We, as an community, ignored the warning signs. We all went blind in the same way. Companies like Comcast, Paramount, Disney, Warner Media, Fox, AMC Networks, Discovery, and Scripps; executives, leaders, and board members across Media took far too long to realize that easy cash from streamers was not nearly as important as making uncomfortable near-term decisions to build long-term sustainability into our models.
Then, as we tend to do, we overcorrected - violently veering our ships into new, direct-to-consumer waters, without taking the time to rebuild our vessels for the changing seas ahead. Ad models were tossed. Churn was never calculated. Worst of all, the consumers - for whom we were supposedly changing everything - were not factored into our new models or platforms.
Sticking the word “strategic” into a talking point does not automatically transform a cash grab into an actual strategy, any more than simply “turning on” a streaming service immediately converts an old school Media company into a tech platform for the modern age. Perhaps most importantly, replacing an existing TV user experience - even one that people hate - with a chaotic, asymmetrical labyrinth of content walled-gardens, cannot fix what was actually wrong with television at the end of the last era.

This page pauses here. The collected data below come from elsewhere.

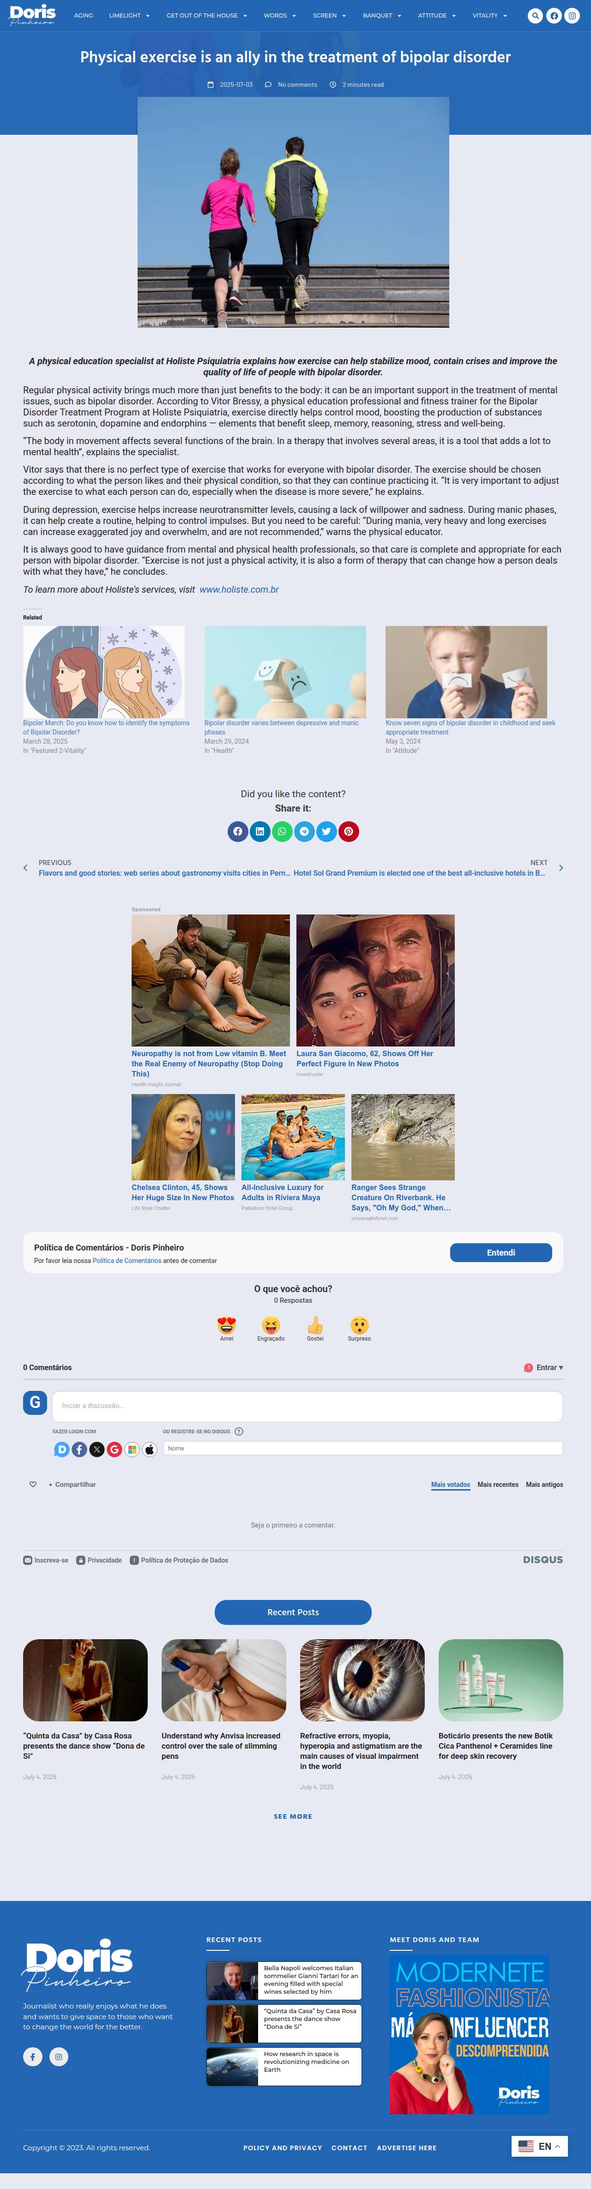
Task: Open the Aging menu item
Action: 83,15

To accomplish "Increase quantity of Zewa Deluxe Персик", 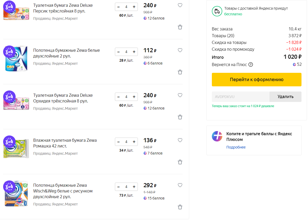I will pos(134,7).
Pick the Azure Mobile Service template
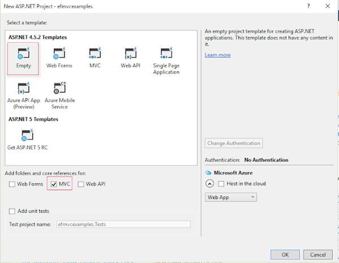Screen dimensions: 339x263 59,89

In fact, much of what we’ve all done to transform TV into a modern medium has made the TV user experience much worse - for consumers and for our businesses.
We replaced the over-priced, over-stuffed cable bundle, with a Wild Wild West of TV fiefdoms. We created the impetus to binge and churn that now eats away at the foundational revenues of the television business. We moved our content into an unnavigable Tower of Babel, where discovery gets more difficult daily, and measurement has become a running joke.
The average consumer now has 100 unique logins across their suite of lifestyle services. Media users now average 14 unique Media outlets - and they’re ready to cancel half of them at any moment.
The Media chaos our community created - waiting too long to change, then rushing too without direction towards change at any cost - has resulted in a Media Universe that’s increasingly unusable for users themselves, defeating the very purpose of our change. Plagued by platform, content, and subscription fatigue, consumers are now doing something unthinkable in modern times: They are actually cutting back on their Media usage.